“It” brings the “it factor” to new Stephen King adaptation

Alex Davidson

Staff Writer

“It,” the latest adaptation of Stephen King’s seminal novel, could very easily have fallen flat, coming 27 years after the mini-series that starred Tim Curry as the iconic Pennywise the Dancing Clown.

Luckily, it didn’t, and we now have a great coming-of-age movie with which to traumatize children until the next remake is released.

This film was directed by Andrés Muschietti and stars Bill Skarsgård as Pennywise the Dancing Clown, the demonic entity stalking the town of Derry, Maine.

It’s almost impossible to go into this movie without comparing Skarsgård’s portrayal of the character to Curry’s iconic 1990 version.

One important difference to consider is the fact that Curry was simply playing the character as a psychopath while Skarsgård played it as an actual creepy clown. Instead of being obnoxious, he plays the clown in a subtly creepy way, saying and doing things that aren’t outright terrifying but still feel just off enough that it makes one’s skin crawl.

Skarsgård wasn’t the only amazing actor in this film, however. The portrayal of Beverly Marsh by Sophia Lillis was incredible. She managed to embody a tough-as-nails girl from the wrong side of the tracks and a smart and sympathetic teammate for the Losers’ Club, the group of children fighting against “It.”

Even though she wasn’t the biggest character, she certainly was the most interesting and dynamic and watching Lillis embody her so well was incredibly enjoyable. Small things in scenes such as one with her in the drug store early on, emphasize the nuances in the personality of the character, which Lillis brings out better than most young actors are able to.

That’s not to say the other Losers’ Club members weren’t fantastic. Each of them brought something unique to the iconic characters from the novel and truly showed what it’s like to be a kid who feels lost. The only way this movie would work was if these actors sold the idea that they were truly alone and very close to being murdered by “It,” and they do an incredible job.

One thing that could have gone very wrong is if the “Losers” had been written like adults stuck as a group of children, but the writers managed to stay away from that. These are genuine kids, and it’s hard not to like every one of them.

The Losers’ Club aren’t only tormented by “It,” though.

One character that was immensely important was Henry Bowers, the school bully and resident psychopath of Derry, Maine.
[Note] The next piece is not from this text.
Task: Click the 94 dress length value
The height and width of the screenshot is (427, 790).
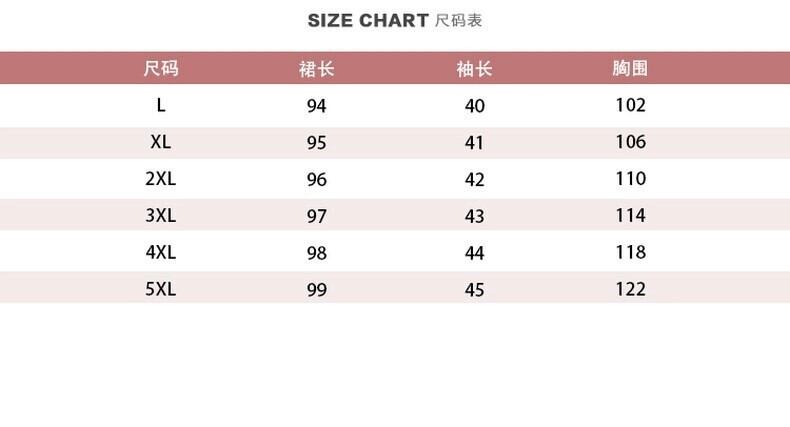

While the others spend their time trying to defeat “It” and put the string of serial murders behind them, Bowers simply wants to make them suffer.

The writers could easily have softened Bowers from the book version, but instead, they took the character from the book and stuck him directly in the movie. Nicholas Hamilton portrayed the unhinged teenager near perfectly, making one feel as though they were actually watching it happen.

While the characters and their actors were the crux of what made the movie great as a coming-of-age story about children facing their fears and banding together, special attention should be given to the sound design.

It takes special talent to make sound design that truly goes perfectly with a movie and the production team for “It” managed to do it. Every sound that is made in the movie lends itself to the atmosphere.

While the movie is a drama about growing up, this movie is still a horror movie; which begs the question: is “It” scary?

The answer is “yes,” but not for the reasons you would expect. There is plenty of gore and lots of jump scares, both of which are effective in conveying just how twisted the town of Derry can be, but the truly horrifying thing in this movie is the people.

Without spoiling anything, there are some truly horrifying people in Derry who can be almost as disturbing, if not more so, than “It.” While the conventional scares are there, there is much more to the suspense and horror of this film than meets the eye.

Overall, this was a fantastic adaptation of a modern classic with great acting across the board, amazing sound design and quite a few scares. If you’re a fan of scary movies and movies about growing up this is a film that shouldn’t be missed.